Even in the face of § 1325(b)., Chapter 13 trustees are not compelled to object to confirmation of a plan when it reflects the best efforts of the debtors. Section 1325(b) is only triggered upon objection to confirmation of the debtor's plan, and what logic drives denial of confirmation of a plan that represents the debtor's best efforts? It is the debtors, and not the creditors, who make payment commitments under the plan.

Conclusion

For the foregoing reasons, the Court concludes the Debtor's plan complies with § 1325(a)(3) and § 1325(b)(4) and may be confirmed as a three-year plan. The Court overrules the Trustee's Objection to Confirmation. The plan is still subject to the Objection to Confirmation of Plan filed by Creditor Capital One Auto Finance Department.[21] The Debtor is hereby ordered to notice the plan for hearing on Capital One Auto Finance Department's objection.

IT IS SO ORDERED.

NOTES

[1] Debtor Dixie Katherine Anderson is represented by Maurice B. Stoltz. The Chapter 13 Trustee, William H. Griffin, appears in person and by Dianna Lord.

[2] Doc. No. 23.

[3] See 11 U.S.C. § 101(10A).

[4] October 5, 2006, pre-trial conference.

[5] Statement of Current Monthly Income and Calculation of Commitment Period and Disposable Income.

[6] The Kansas median family income for two was $50,258.00 on the petition date.

[7] The household size was stated as four on Form B22C, but Schedule I showed six.

[8] Section 1325(b)(4)(A) generally establishes the "Applicable Commitment Period" for a plan as either three or five years.

Supplied material -
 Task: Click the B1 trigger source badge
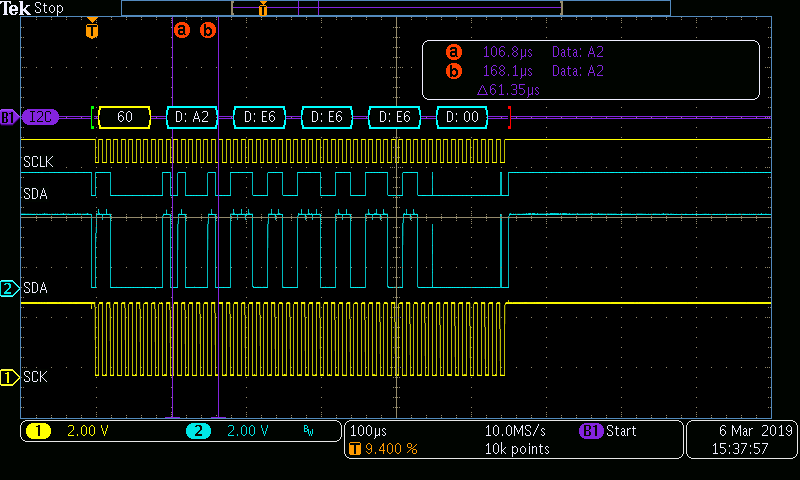tap(591, 431)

What is asked -
1: Please set down the part of the Chapter 13 ruling above that begins at the words "[5] Statement of" and stops after "or five years.", copying it character for character.
2: Sum up the Chapter 13 ruling above in two sentences.

Solutions to the tasks -
1:
[5] Statement of Current Monthly Income and Calculation of Commitment Period and Disposable Income.

[6] The Kansas median family income for two was $50,258.00 on the petition date.

[7] The household size was stated as four on Form B22C, but Schedule I showed six.

[8] Section 1325(b)(4)(A) generally establishes the "Applicable Commitment Period" for a plan as either three or five years.

2: The court concludes that the Debtor's plan complies with § 1325(a)(3) and § 1325(b)(4), may be confirmed as a three-year plan, and overrules the Trustee's Objection to Confirmation. The plan remains subject to the objection filed by Capital One Auto Finance Department, and the Debtor is ordered to notice the plan for hearing on that objection.